ALL'INTERNO DEL

Menabò n. 209/2024

13 Febbraio 2024

Giuseppe Pignataro, Cristina Specchi,

Diritto allo studio, scadenze e requisiti accademici. Un’analisi sperimentale.

Giuseppe Pignataro e Cristina Specchi intervengono sulle borse di studio per gli studenti universitari entrando nel dibattito sul disegno della misura e sulle sue condizionalità.
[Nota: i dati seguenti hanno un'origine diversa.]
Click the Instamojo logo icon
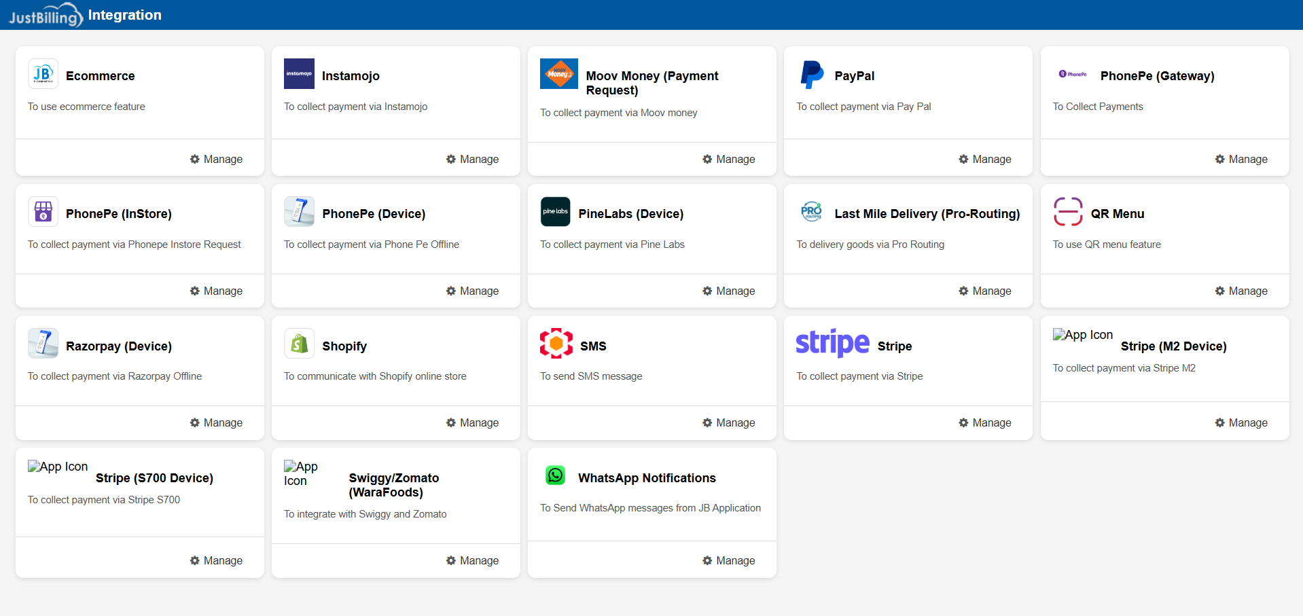Viewport: 1303px width, 616px height. pos(299,74)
Riportando i risultati dell’analisi di una politica attuata dall’ Azienda per il Diritto allo Studio dell’Emilia-Romagna (ERGO), Pignataro e Specchi mostrano come una differente organizzazione temporale delle condizionalità e delle erogazioni possa migliorare le performance degli studenti e il take-up della misura.

Il Diritto allo Studio trova il proprio fondamento negli artt. 3 e 34 della Costituzione italiana nei quali si legge che è “compito della Repubblica rimuovere gli ostacoli di ordine economico e sociale che impediscono il pieno sviluppo della persona umana” (art. 3), e che “i capaci e meritevoli, anche se privi di mezzi, hanno diritto di raggiungere i gradi più alti degli studi, e che tale diritto si realizza mediante borse di studio e altri benefici da assegnare su base competitiva” (art. 34).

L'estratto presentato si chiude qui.